**What you will do:**
Below are records with pictures in them. Output exactly the lines from the one with "Given: Open the 산수도 title link" through the one with "Task: Click the driver portrait in top bar", both included, and leave every picture out; give only those lines.

**Data for this exercise:**
┏━━

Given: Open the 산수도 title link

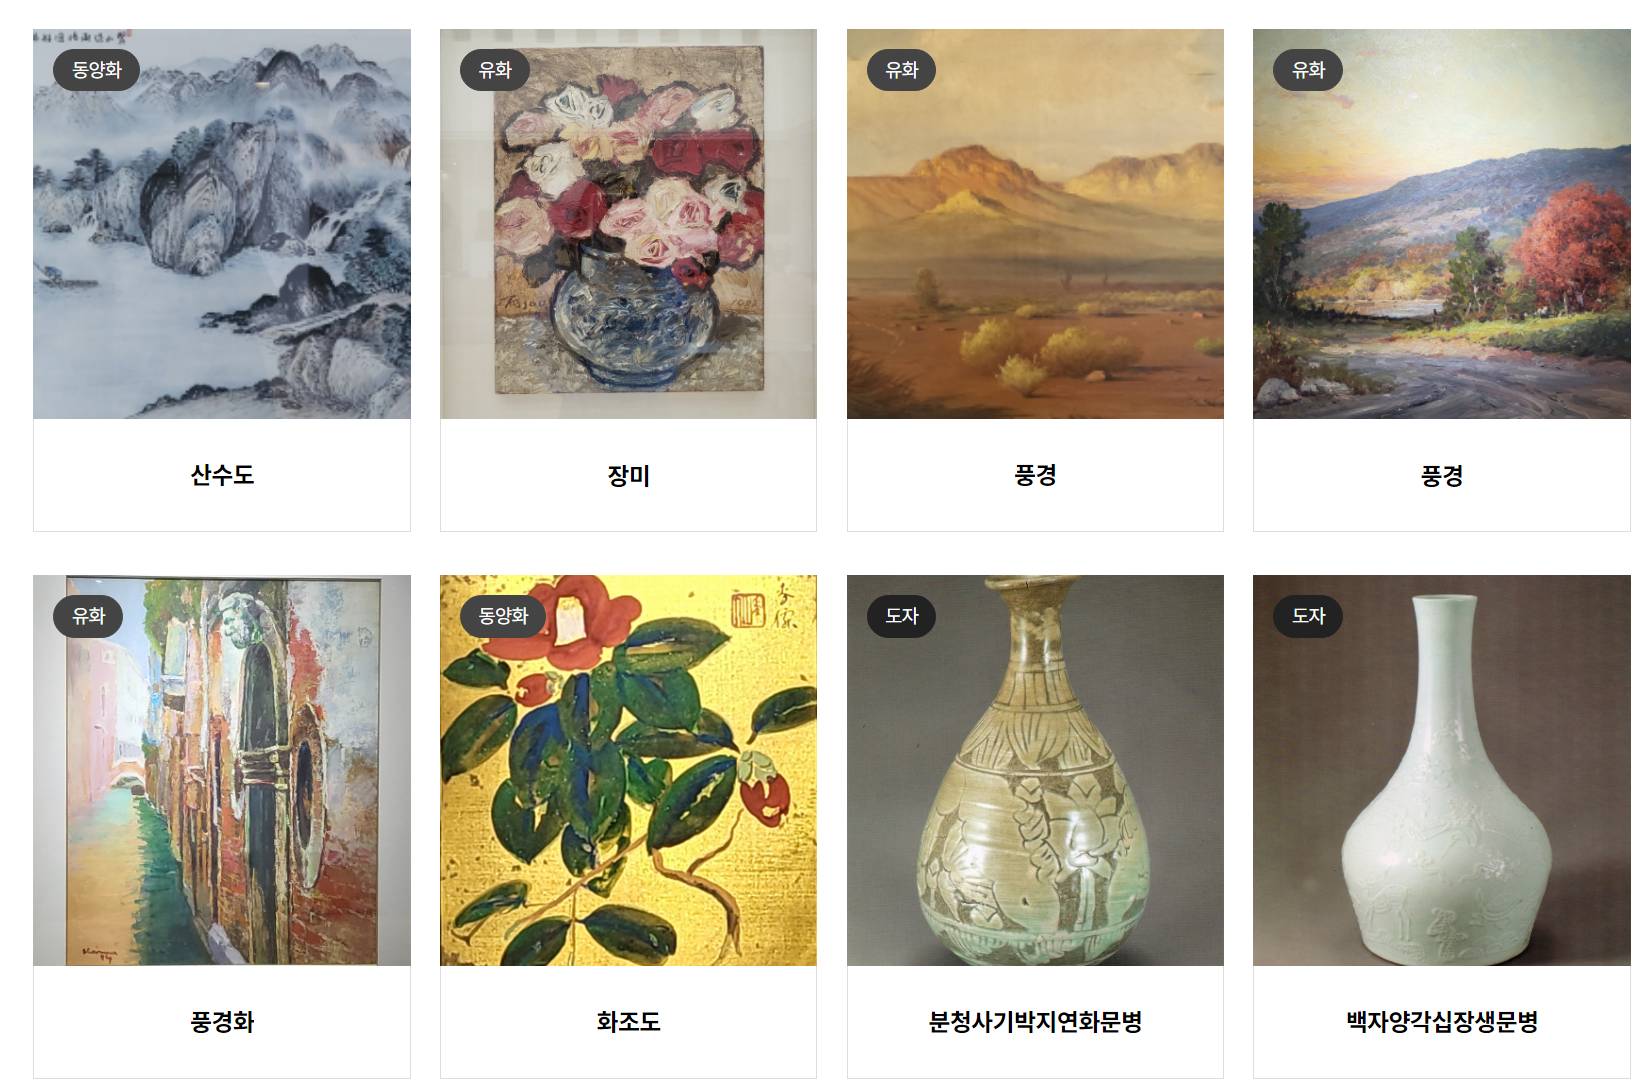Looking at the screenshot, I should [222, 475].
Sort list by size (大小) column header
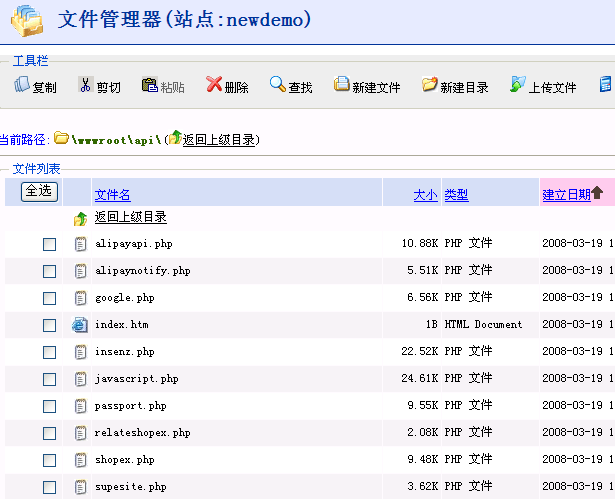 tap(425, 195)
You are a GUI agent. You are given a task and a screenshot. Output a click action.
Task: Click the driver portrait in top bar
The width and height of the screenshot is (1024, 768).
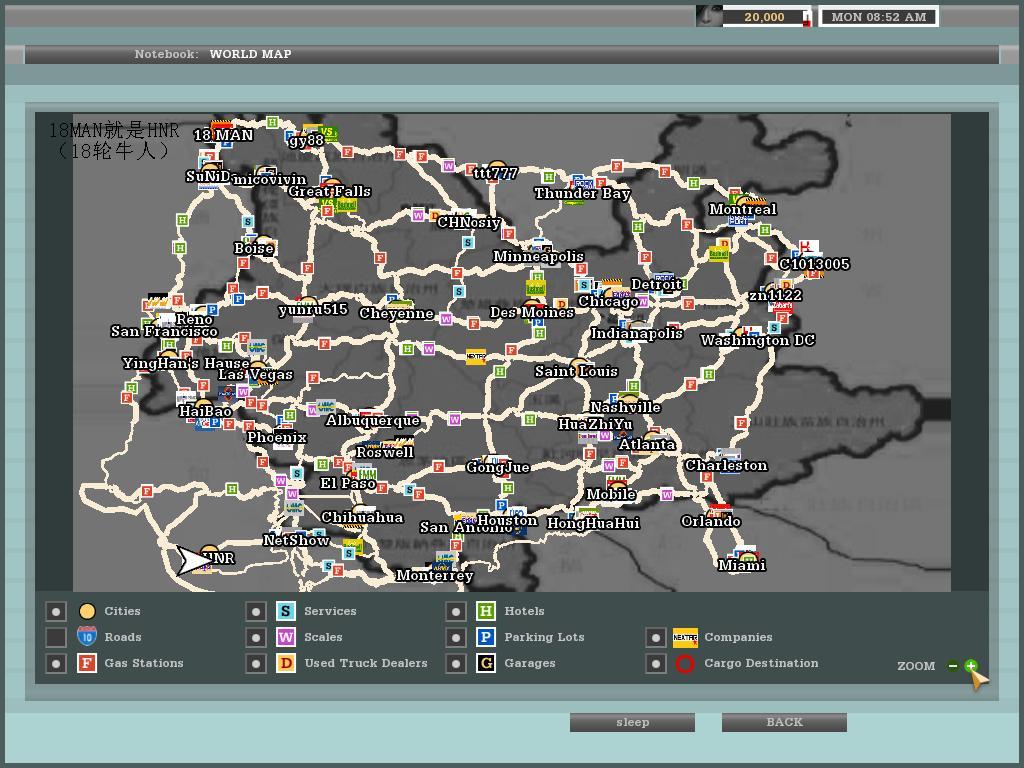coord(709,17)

┗━━
┏━━

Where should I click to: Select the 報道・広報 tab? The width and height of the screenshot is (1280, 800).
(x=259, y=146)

┗━━

**Finished task:**
Given: Open the 산수도 title link

Looking at the screenshot, I should [222, 475].
Sort list by size (大小) column header
 tap(425, 195)
You are a GUI agent. You are given a task and a screenshot. Output a click action.
Task: Click the driver portrait in top bar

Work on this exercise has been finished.